# start of Source excerpt
- Art
- Spring/Summer 2026
- April
A Painter's Dream
Lawh Wa Qalam Museum was first conceived on canvas by the painter MF Husain and later designed by the architect Martand Khosla, who transformed the Indian artist’s vision into a thrilling evocation of his remarkable art and life
Words Radhika Iyengar
Photography Iwan Baan
- Art
- Spring/Summer 2026
- April 2026
A Painter's Dream
Lawh Wa Qalam Museum was first conceived on canvas by the painter MF Husain and later designed by the architect Martand Khosla, who transformed the Indian artist’s vision into a thrilling evocation
Words Radhika Iyengar
Photography Iwan Baan
In Doha's Education City a striking new building has announced itself – Lawh Wa Qalam is the world’s first museum dedicated to the Indian modernist painter Maqbool Fida Husain. Yet almost two decades before the museum took shape as a building it already existed as an idea on canvas.
Painted just three years before he died in 2011, Husain’s vision for the museum was remarkably close to its built form – a series of blue blocks set beside a white cylindrical tower. In the sketch the structures rise from a landscape of green patches and golden sand, with the Persian Gulf suggested in the distance. Husain shared the artwork with Her Highness Sheikha Moza bint Nasser, chairperson of the Qatar Foundation, offering her the vision of a “painter’s museum”. Along the sketch’s slender border he scrawled a note: “I present for a kind glance of Her Highness, a concept of Art Complex, my dream to educate and entertain.” In November 2025 Sheikha Moza realised the late artist’s dream at the opening ceremony of Lawh Wa Qalam: M. F. Husain Museum.
The completed Lawh Wa Qalam Museum (“the tablet and the pen” in Arabic) traces the trajectory of Husain’s career, which was defined by flourishes of drama. Never one to shy away from making controversial political or religious statements through his art, he rose to fame in India for the same reasons that later drew threats from right-wing Hindu nationalist groups, prompting him to leave the country. From 2006, he lived in the United Kingdom and the United Arab Emirates before finally settling in Doha. In 2010 Husain was given Qatari citizenship, a year before his death at the age of 95.
# end of Source excerpt
> [Written instruction 1]
List every person named in the article about Lawh Wa Qalam Museum.
# start of Input rows
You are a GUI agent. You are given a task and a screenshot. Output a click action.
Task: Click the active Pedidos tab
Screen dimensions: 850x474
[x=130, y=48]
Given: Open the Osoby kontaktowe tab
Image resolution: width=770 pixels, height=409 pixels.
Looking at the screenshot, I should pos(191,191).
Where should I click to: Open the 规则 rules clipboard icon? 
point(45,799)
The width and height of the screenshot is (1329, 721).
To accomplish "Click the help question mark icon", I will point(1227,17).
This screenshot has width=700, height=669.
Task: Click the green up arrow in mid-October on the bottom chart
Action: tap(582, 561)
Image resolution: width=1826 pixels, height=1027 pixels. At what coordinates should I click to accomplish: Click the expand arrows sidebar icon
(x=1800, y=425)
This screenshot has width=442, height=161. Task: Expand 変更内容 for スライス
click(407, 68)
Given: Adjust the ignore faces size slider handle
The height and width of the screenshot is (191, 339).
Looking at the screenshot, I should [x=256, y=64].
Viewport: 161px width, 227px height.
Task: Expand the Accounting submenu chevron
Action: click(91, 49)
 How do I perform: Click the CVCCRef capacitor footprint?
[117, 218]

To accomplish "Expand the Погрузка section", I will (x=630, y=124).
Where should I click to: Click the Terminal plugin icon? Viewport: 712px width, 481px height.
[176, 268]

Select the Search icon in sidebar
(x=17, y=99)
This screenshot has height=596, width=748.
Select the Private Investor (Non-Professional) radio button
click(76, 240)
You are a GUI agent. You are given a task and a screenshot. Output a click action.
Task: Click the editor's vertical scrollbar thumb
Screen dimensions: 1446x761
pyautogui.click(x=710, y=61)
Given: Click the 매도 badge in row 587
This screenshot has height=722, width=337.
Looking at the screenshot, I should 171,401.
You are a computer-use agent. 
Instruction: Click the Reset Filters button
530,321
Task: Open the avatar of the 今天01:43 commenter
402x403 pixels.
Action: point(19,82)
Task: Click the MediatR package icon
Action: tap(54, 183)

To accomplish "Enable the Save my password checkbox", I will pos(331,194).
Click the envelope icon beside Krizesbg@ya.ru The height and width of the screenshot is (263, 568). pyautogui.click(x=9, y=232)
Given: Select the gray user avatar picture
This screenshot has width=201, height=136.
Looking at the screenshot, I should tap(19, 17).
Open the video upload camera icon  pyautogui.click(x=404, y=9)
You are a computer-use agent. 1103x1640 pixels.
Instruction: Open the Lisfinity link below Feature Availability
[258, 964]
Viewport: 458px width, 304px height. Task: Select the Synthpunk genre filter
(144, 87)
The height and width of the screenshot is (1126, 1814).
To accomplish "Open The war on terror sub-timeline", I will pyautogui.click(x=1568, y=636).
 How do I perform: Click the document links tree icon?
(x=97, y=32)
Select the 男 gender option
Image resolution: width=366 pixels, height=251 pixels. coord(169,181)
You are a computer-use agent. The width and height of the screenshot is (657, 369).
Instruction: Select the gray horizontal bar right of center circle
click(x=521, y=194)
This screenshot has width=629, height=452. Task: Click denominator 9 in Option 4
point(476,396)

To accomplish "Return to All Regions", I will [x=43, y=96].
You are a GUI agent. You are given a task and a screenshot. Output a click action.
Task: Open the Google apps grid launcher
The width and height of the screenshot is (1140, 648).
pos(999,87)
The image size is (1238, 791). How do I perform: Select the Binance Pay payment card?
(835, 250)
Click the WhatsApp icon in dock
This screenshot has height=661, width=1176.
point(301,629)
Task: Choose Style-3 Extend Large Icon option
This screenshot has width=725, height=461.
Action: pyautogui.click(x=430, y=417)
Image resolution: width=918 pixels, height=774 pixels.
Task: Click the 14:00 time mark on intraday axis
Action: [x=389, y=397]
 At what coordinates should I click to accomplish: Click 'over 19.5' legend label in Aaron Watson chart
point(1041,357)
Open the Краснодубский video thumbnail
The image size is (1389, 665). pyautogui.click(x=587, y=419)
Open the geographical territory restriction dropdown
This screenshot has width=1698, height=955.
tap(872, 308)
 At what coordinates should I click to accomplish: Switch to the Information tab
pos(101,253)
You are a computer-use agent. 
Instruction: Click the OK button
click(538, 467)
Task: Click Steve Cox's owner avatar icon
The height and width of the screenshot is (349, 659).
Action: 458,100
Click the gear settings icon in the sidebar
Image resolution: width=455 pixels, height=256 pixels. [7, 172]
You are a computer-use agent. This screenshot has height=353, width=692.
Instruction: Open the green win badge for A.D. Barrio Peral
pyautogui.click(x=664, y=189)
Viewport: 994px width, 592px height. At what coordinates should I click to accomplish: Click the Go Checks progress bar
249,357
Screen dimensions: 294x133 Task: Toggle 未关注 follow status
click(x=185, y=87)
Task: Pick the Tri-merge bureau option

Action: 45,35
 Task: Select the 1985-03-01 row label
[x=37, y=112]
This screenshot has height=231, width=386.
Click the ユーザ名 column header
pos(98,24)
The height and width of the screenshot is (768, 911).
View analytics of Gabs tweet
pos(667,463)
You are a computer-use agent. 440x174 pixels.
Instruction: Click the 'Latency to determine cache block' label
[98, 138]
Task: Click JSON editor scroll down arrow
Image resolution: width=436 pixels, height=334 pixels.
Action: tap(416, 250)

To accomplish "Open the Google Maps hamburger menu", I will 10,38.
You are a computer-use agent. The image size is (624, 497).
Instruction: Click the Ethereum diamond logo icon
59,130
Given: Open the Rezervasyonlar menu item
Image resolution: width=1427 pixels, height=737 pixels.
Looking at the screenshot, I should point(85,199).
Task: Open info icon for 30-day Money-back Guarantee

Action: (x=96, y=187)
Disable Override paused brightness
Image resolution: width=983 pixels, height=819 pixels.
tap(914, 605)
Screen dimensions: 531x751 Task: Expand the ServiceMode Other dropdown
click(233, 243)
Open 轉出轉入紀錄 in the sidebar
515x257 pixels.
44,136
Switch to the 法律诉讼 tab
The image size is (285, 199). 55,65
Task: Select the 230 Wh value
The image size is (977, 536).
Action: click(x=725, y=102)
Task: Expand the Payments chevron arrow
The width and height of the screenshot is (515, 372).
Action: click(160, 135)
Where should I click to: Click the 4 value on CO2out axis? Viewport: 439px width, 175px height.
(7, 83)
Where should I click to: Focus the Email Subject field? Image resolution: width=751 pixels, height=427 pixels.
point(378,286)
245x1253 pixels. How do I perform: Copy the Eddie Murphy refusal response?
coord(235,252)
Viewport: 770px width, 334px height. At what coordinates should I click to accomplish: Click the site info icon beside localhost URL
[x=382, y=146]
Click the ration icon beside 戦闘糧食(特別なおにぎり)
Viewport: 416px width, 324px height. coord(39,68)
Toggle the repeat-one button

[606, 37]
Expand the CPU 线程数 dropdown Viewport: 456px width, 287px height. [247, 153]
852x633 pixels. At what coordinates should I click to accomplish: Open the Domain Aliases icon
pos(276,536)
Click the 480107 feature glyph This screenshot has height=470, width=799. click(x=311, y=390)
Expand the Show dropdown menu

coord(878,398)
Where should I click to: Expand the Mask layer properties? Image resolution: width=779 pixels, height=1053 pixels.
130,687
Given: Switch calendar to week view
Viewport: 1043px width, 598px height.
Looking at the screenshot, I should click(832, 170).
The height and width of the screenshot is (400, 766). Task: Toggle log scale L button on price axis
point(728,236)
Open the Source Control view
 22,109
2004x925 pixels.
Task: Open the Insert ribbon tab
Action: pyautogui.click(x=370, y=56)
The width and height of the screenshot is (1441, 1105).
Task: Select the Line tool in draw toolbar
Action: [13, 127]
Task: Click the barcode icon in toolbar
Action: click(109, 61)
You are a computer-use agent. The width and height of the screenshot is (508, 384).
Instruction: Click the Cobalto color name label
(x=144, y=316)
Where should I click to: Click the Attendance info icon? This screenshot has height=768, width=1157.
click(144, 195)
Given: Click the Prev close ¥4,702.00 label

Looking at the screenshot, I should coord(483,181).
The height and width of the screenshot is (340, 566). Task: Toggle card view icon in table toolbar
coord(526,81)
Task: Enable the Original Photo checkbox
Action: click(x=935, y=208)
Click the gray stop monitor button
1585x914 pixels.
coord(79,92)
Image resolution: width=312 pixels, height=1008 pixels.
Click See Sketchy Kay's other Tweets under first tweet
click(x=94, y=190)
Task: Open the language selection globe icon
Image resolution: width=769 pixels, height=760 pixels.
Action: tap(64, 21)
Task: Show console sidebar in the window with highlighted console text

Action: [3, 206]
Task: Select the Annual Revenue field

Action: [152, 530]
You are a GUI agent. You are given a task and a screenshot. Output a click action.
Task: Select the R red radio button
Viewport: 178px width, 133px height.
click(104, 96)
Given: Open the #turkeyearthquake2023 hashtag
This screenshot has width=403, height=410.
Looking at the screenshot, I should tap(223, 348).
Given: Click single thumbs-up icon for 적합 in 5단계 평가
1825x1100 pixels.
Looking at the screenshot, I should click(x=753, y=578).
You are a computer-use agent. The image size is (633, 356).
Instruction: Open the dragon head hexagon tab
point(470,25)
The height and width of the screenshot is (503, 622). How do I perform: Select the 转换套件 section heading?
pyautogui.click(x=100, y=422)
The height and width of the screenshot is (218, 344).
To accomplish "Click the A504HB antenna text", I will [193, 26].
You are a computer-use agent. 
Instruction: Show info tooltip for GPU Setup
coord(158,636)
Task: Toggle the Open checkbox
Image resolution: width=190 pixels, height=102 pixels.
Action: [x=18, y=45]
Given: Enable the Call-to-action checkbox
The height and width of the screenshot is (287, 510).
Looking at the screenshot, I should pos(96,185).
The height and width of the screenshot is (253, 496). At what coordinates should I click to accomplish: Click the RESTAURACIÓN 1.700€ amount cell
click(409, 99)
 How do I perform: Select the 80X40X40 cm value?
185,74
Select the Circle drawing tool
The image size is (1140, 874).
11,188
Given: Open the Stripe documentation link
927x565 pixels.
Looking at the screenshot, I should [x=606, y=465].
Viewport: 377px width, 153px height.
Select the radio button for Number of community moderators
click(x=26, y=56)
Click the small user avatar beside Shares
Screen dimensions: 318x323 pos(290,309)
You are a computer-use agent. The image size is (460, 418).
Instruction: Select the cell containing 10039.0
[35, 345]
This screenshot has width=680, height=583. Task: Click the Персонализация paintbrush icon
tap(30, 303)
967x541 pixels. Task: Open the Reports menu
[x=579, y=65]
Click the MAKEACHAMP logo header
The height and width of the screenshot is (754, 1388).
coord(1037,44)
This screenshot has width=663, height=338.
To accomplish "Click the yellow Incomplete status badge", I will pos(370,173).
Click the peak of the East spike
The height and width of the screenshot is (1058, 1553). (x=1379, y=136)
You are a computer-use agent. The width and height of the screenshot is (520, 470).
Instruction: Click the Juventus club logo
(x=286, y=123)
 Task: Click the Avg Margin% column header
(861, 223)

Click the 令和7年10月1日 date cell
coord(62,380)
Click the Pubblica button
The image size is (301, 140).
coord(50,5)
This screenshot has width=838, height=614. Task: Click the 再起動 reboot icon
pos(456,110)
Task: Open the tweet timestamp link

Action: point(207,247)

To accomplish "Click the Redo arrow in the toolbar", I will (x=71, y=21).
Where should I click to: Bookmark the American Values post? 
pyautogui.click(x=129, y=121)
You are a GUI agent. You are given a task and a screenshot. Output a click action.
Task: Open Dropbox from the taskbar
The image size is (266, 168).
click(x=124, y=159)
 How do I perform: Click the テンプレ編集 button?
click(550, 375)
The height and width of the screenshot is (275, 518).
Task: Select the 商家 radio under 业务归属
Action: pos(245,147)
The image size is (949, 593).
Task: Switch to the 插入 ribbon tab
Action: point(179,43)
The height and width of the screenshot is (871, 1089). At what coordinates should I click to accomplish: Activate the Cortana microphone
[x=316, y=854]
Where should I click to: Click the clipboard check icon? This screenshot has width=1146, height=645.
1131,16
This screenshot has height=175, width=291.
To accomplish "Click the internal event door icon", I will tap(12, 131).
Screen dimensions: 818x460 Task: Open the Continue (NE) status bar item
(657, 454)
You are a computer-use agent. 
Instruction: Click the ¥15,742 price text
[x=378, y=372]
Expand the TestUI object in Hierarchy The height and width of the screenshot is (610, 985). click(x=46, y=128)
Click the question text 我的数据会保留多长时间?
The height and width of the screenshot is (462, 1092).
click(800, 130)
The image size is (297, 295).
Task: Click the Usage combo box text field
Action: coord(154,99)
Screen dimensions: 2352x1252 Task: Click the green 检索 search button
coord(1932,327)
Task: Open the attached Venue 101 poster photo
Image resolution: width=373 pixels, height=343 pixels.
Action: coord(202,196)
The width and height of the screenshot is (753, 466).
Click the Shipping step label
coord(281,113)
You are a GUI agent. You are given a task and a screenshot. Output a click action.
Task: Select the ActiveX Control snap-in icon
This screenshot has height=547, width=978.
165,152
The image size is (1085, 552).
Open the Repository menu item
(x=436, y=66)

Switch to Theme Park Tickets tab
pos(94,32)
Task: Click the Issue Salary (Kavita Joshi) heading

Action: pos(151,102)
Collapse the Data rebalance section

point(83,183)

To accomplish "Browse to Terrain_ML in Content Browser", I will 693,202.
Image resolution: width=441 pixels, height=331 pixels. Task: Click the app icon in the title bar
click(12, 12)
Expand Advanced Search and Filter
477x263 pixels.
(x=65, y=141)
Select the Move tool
# end of Input rows
> [Written instruction 2]
In the records, rewrite everything from the line containing "Click the gray stop monitor button" down to the line containing "Action: [152, 530]", with "Task" changed to "Instruction" and the rest left unchanged.

> [Exercise response 1]
- Maqbool Fida Husain (MF Husain)
- Martand Khosla
- Radhika Iyengar
- Iwan Baan
- Sheikha Moza bint Nasser

> [Exercise response 2]
Click the gray stop monitor button
1585x914 pixels.
coord(79,92)
Image resolution: width=312 pixels, height=1008 pixels.
Click See Sketchy Kay's other Tweets under first tweet
click(x=94, y=190)
Instruction: Open the language selection globe icon
Image resolution: width=769 pixels, height=760 pixels.
Action: tap(64, 21)
Instruction: Show console sidebar in the window with highlighted console text

Action: [3, 206]
Instruction: Select the Annual Revenue field

Action: [152, 530]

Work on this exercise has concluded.